## DATA SECTION

______________________________

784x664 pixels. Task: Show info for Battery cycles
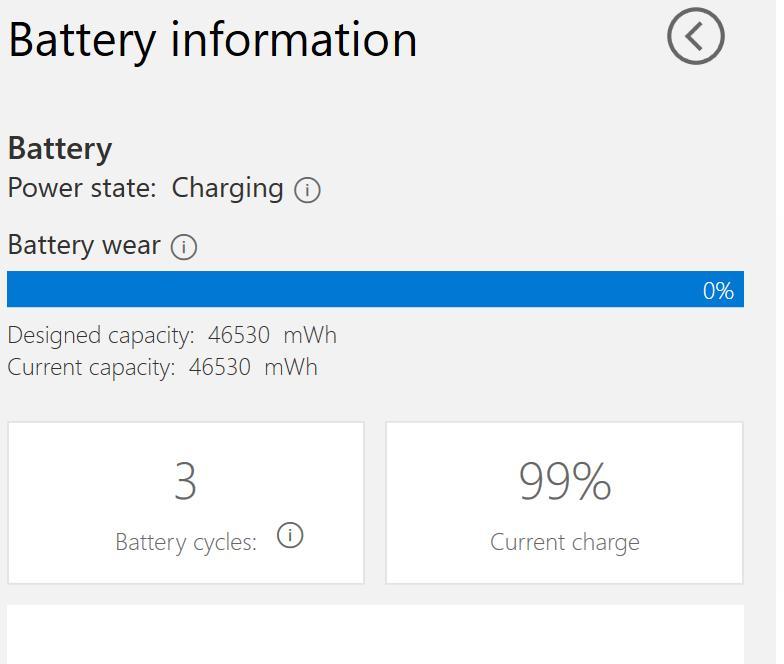[x=290, y=536]
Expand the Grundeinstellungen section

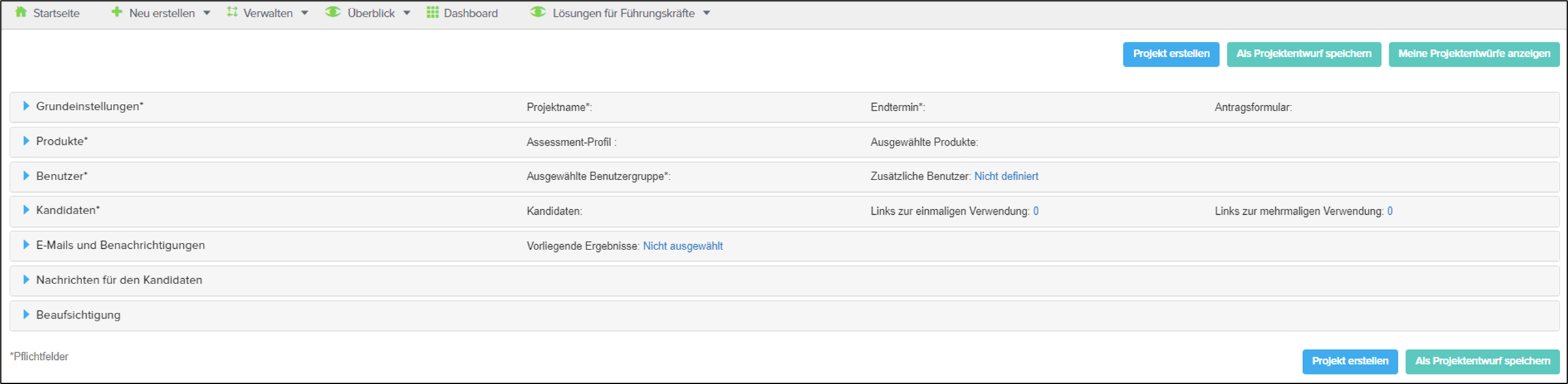[x=26, y=106]
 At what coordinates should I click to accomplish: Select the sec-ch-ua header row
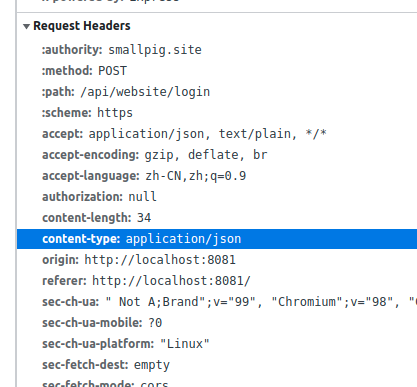[217, 302]

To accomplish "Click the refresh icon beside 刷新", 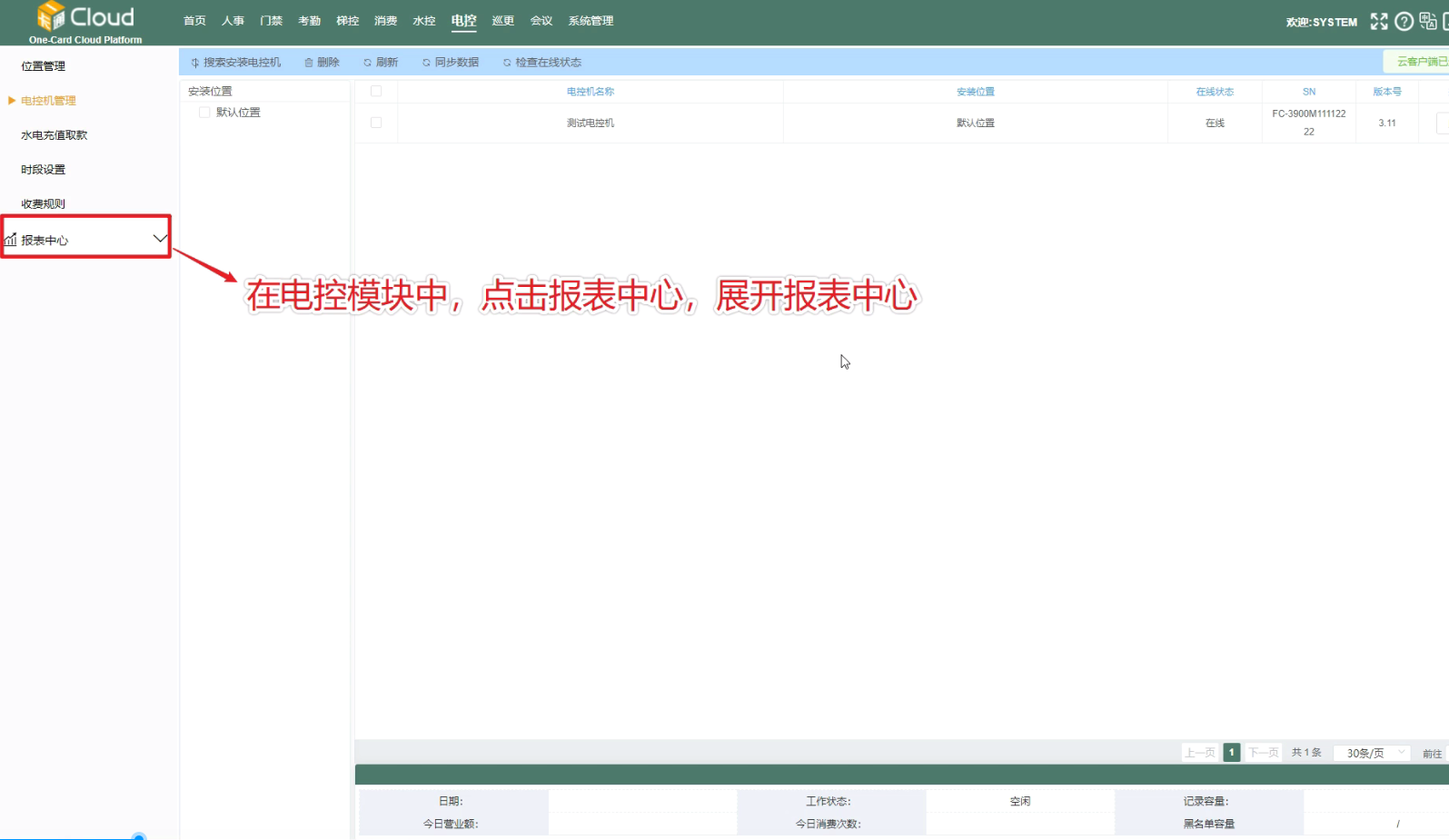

______________________________

## GOAL
Switch "Expand" to "Open" in all the rows above and leave everything else unchanged. Omit the pictures from your answer.

## TASK SOLUTION
784x664 pixels. Task: Show info for Battery cycles
[x=290, y=536]
Open the Grundeinstellungen section

[x=26, y=106]
 At what coordinates should I click to accomplish: Select the sec-ch-ua header row
[217, 302]

To accomplish "Click the refresh icon beside 刷新", 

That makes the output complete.